> _Your goal_:
In the records below, find the line containing "Task: Expand the Filter options panel" and transcribe it and every line after it exactly; leave the pictures out.

Extracted data Start Marker

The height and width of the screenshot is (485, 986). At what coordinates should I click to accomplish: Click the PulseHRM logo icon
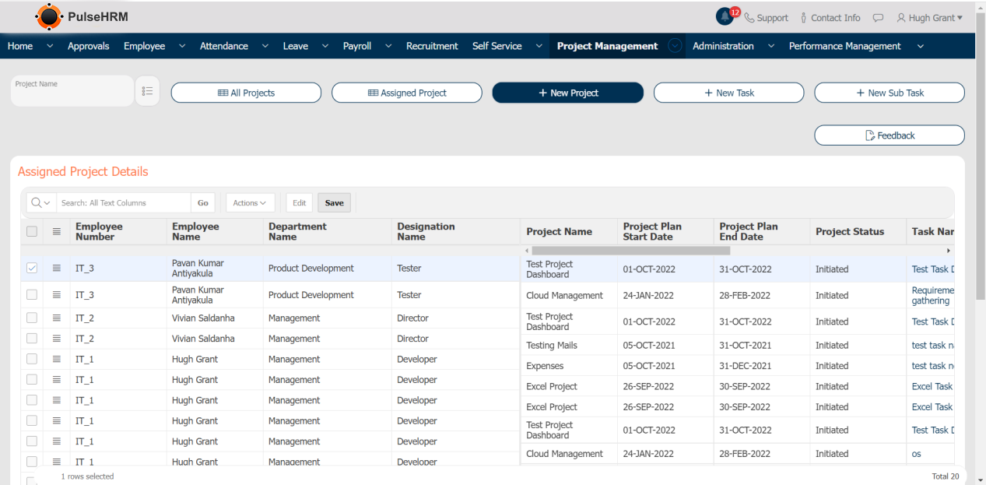tap(49, 16)
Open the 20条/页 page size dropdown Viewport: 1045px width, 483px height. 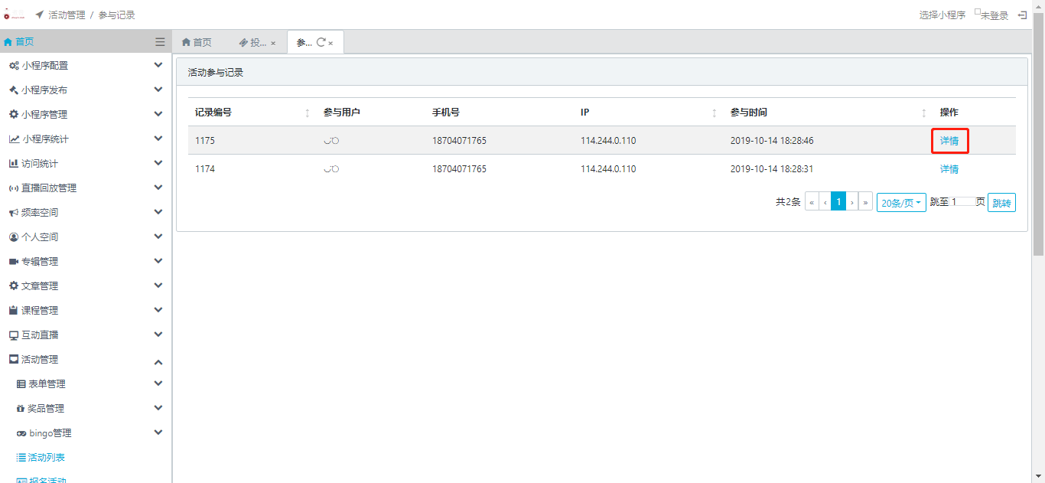pos(901,203)
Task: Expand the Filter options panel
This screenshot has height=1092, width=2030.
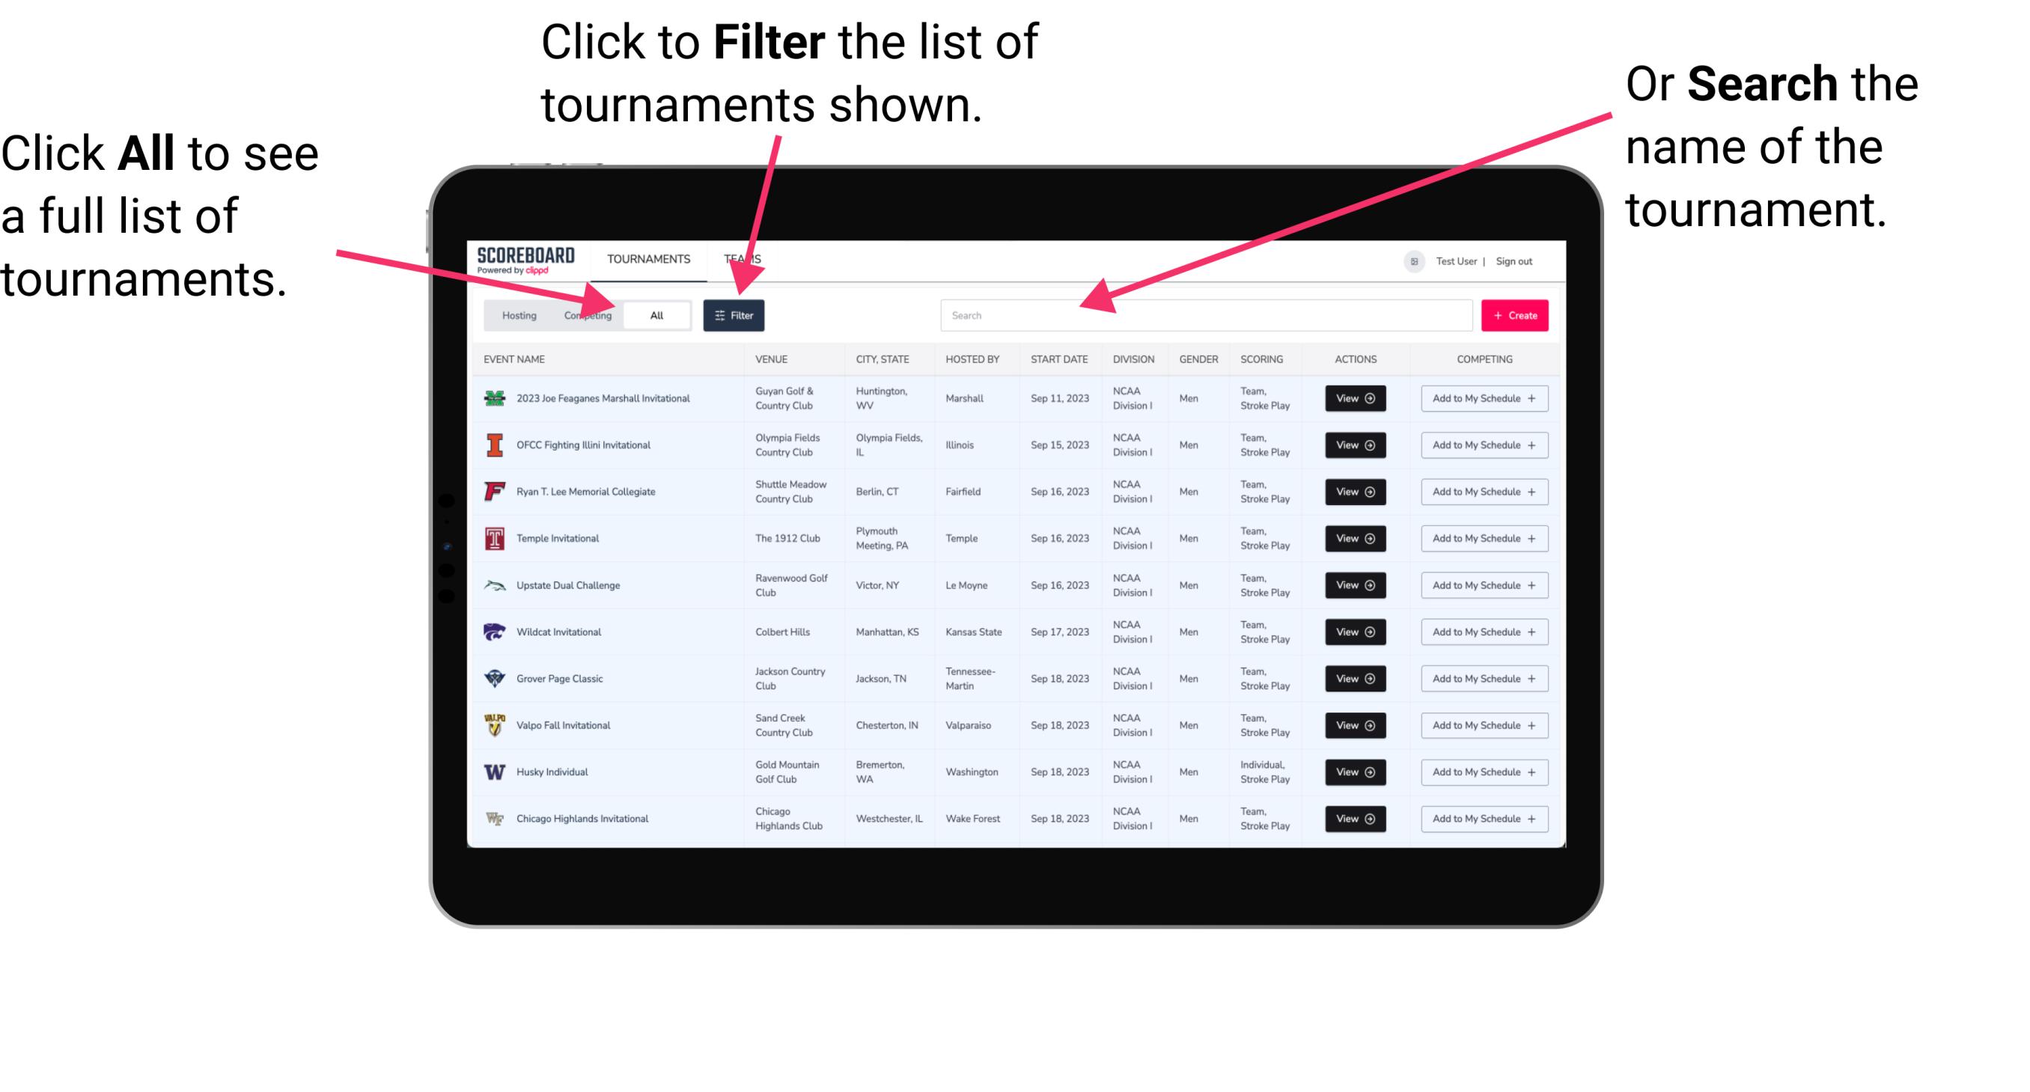Action: 735,314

Extracted data End Marker

> _Task answer_:
Task: Expand the Filter options panel
This screenshot has height=1092, width=2030.
Action: 735,314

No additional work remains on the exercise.